Lo que te entra por los ojos

Llega bien embalada, eso hay que reconocerlo. La abres y el negro es sólido, sin ese brillo plastificado que grita «soy barata». El sistema Molle está cosido con cierta dignidad, y los cierres hacen ese clic satisfactorio que te da confianza. Con 50 litros tienes espacio de sobra para una escapada de tres días sin volverse loco con el peso.

La llevé un fin de semana a la sierra. Cargada con unos 14 kilos, las correas aguantaron sin clavarse. No es la ergonomía de una Osprey, claro que no, pero tampoco esperaba eso por este precio.

Donde hay que ser honesta

El acolchado de la espalda cumple, pero en días de calor acumula sudor con rapidez. Si tu plan es senderismo de verano intenso, eso cansa. El impermeabilizante funciona con lluvia ligera, no le pidas más: una tormenta seria la pone en apuros.
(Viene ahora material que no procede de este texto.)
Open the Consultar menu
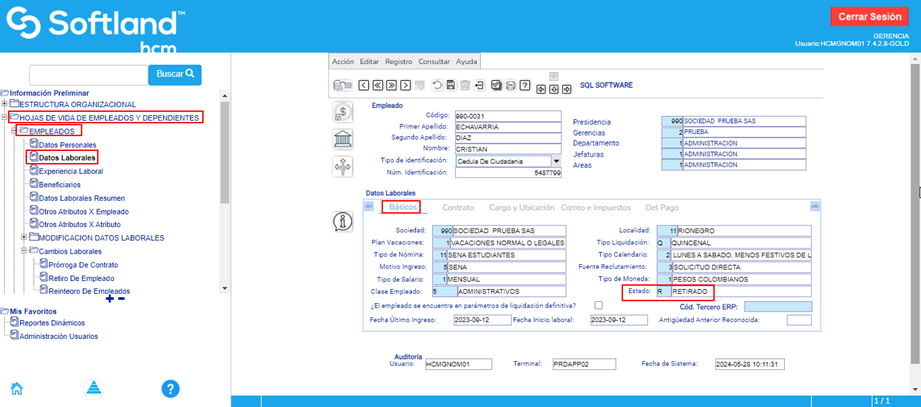Viewport: 921px width, 407px height. (433, 61)
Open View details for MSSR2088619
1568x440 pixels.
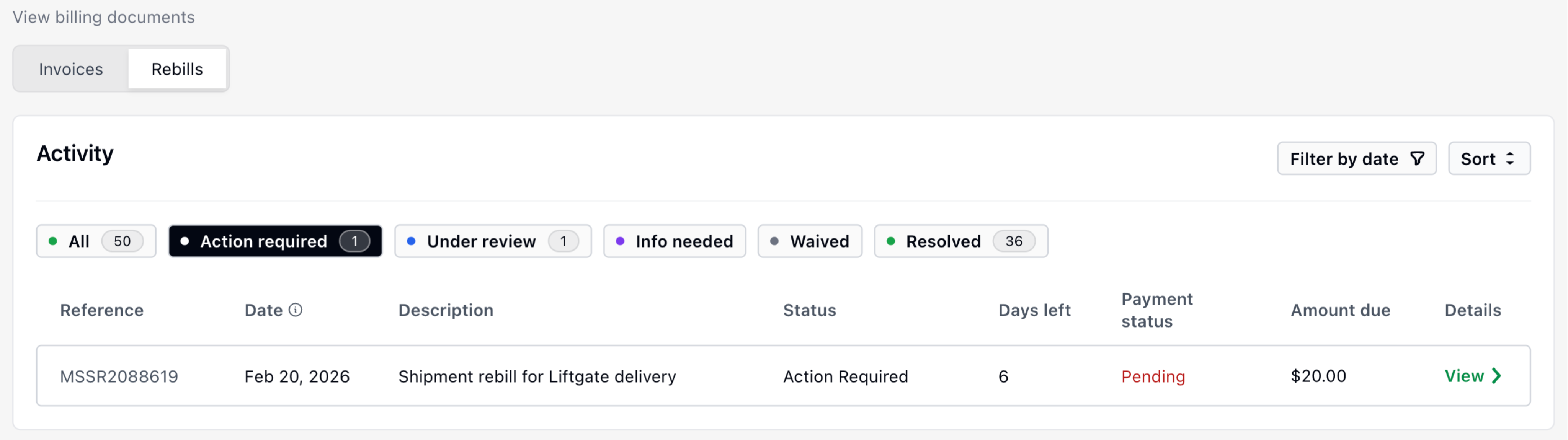click(1473, 375)
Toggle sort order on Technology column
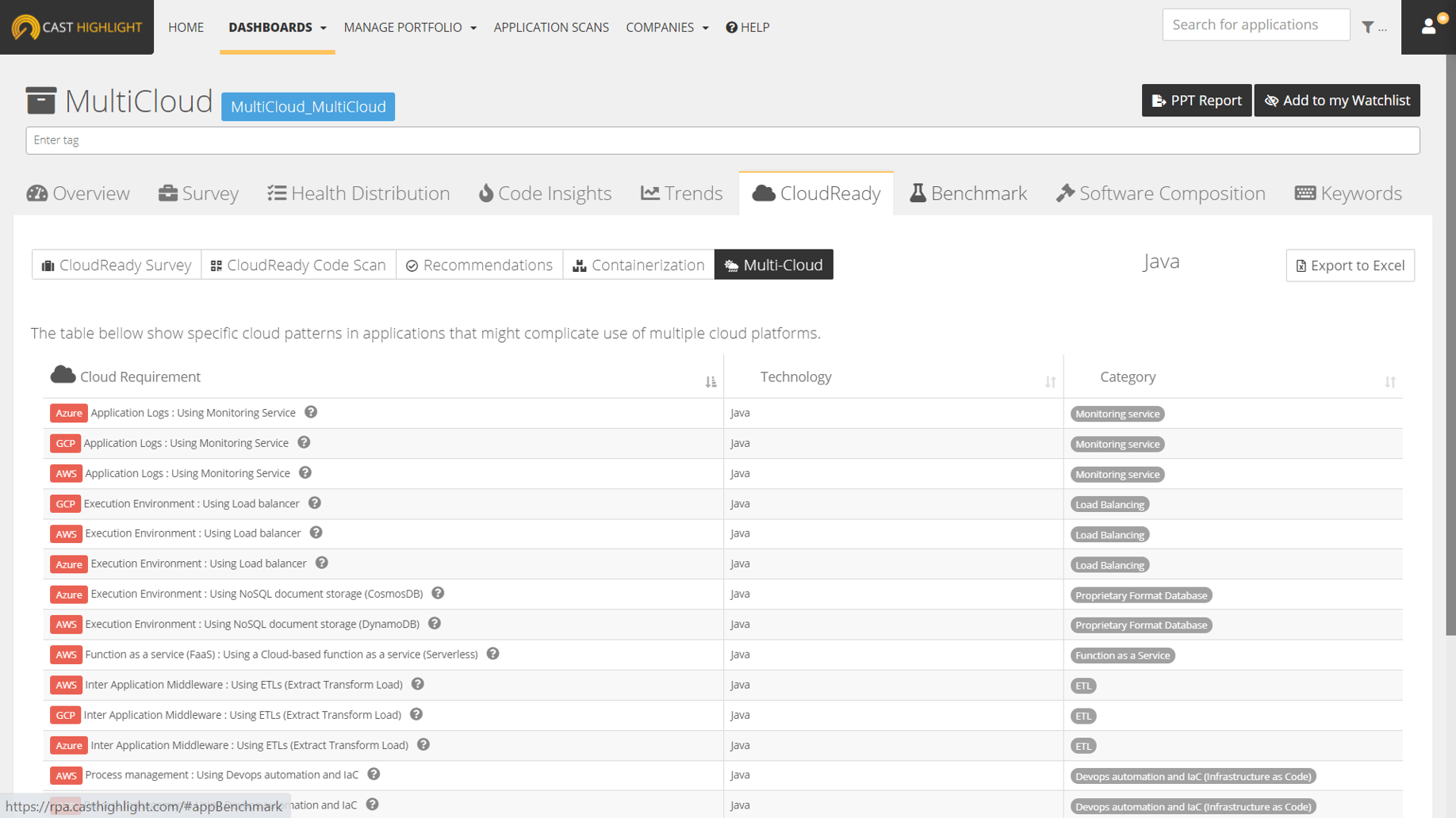The height and width of the screenshot is (818, 1456). 1050,382
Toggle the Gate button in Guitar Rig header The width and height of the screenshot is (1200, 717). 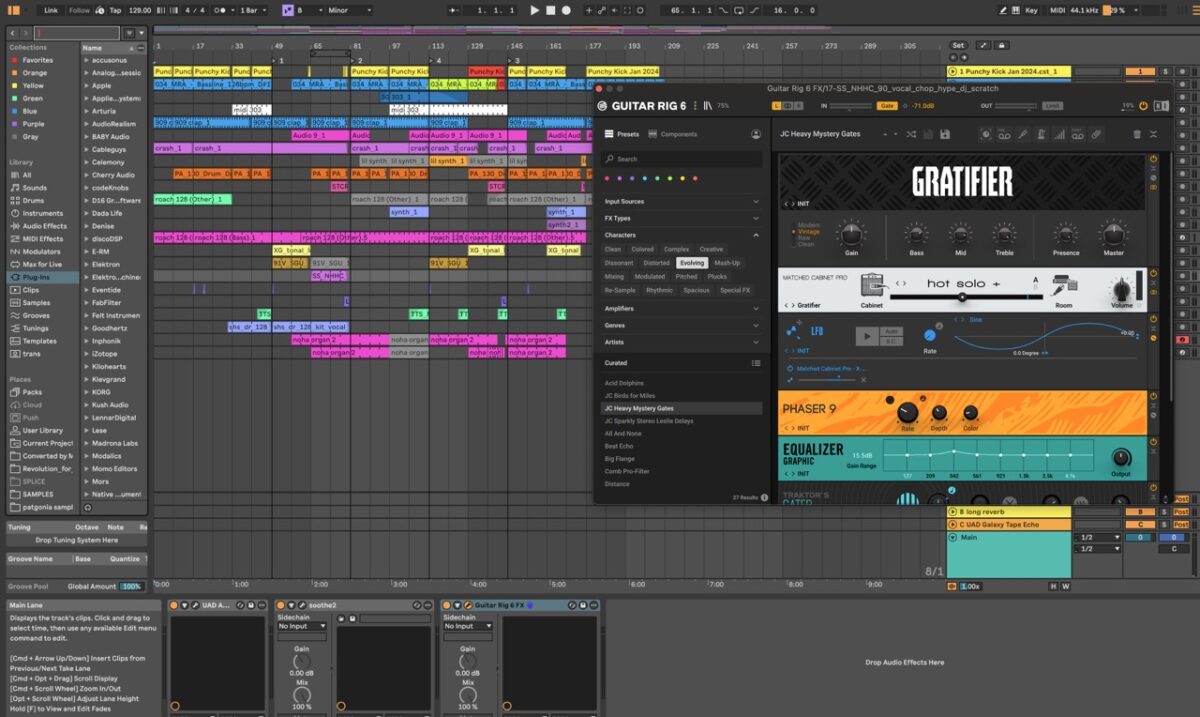886,105
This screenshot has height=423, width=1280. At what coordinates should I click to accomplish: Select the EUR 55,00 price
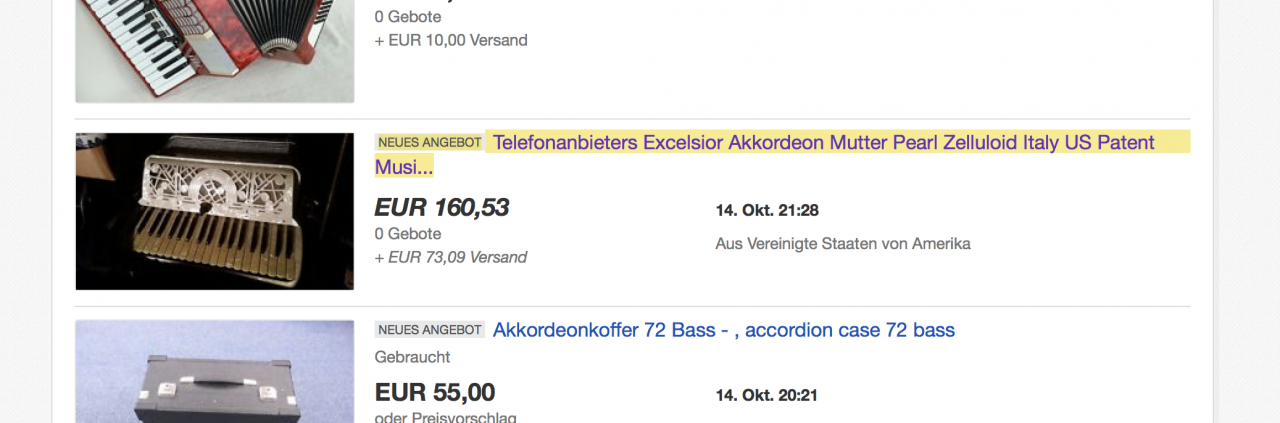pyautogui.click(x=435, y=393)
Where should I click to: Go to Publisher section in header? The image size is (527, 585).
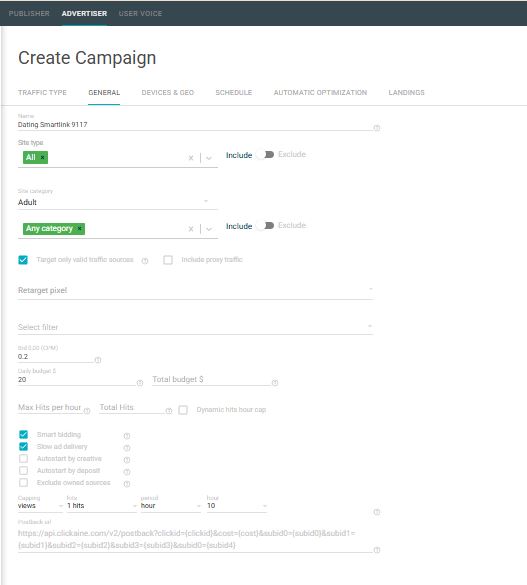tap(29, 13)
También hay que mencionar los acabados interiores. Las costuras son correctas en el exterior, pero por dentro alguna queda un poco justa. No es un problema inmediato, pero con uso frecuente hay que ver cómo evoluciona.

Para quién tiene sentido

Mira, si buscas una mochila para acampadas puntuales, emergencias en el coche o iniciarte en el senderismo sin gastarte un dineral, esta tiene mucho sentido. A 32 euros cubre el expediente con nota. Si ya saldes regularmente al monte con carga seria, probablemente acabes queriendo algo más robusto. Pero para empezar, perfectamente.